Stored records
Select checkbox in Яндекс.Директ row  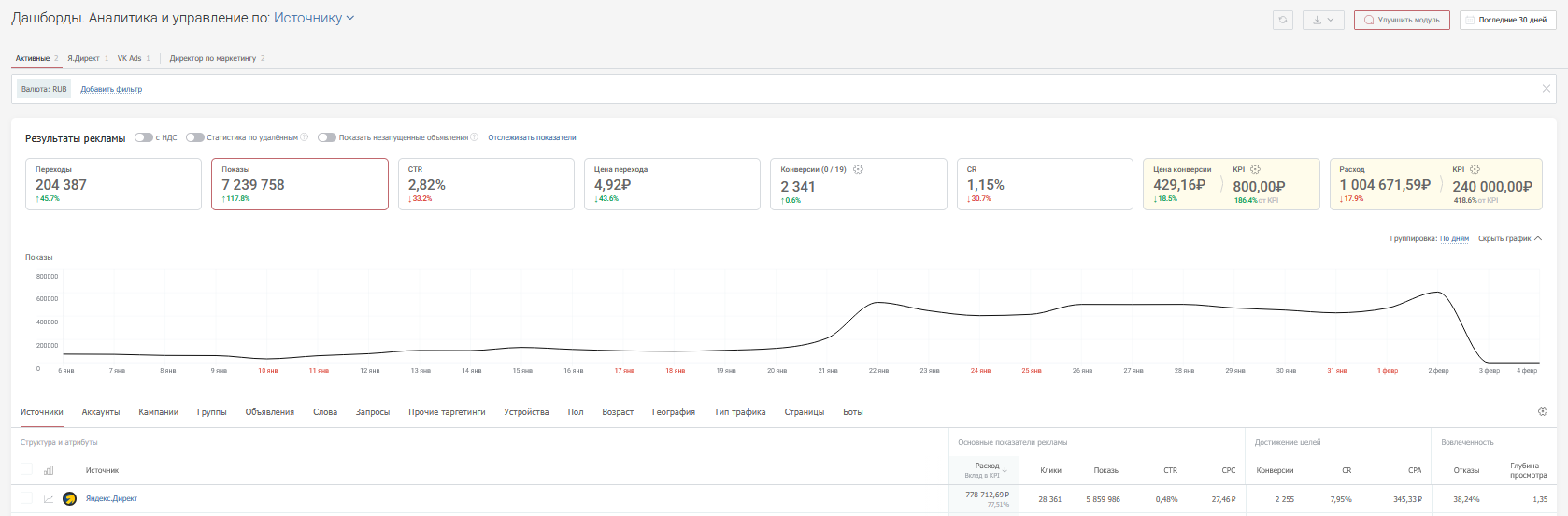point(26,499)
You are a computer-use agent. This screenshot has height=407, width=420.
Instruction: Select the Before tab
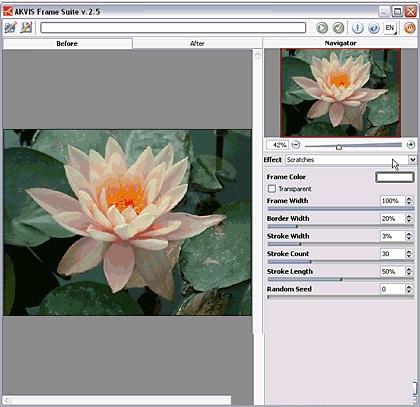[x=67, y=43]
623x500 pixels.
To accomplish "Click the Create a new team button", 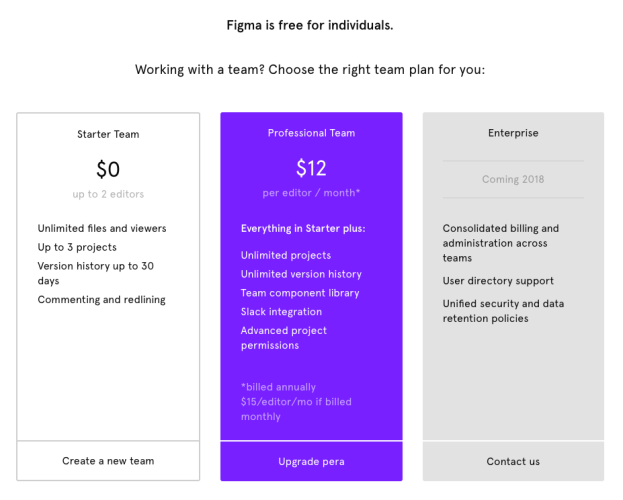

→ PROBLEM DESCRIPTION
Output exactly the lines from the one containing "623x500 pixels." through the last line of the records above, both included, leaving out any pictures.

→ EXERCISE RESULT
623x500 pixels.
To accomplish "Click the Create a new team button", 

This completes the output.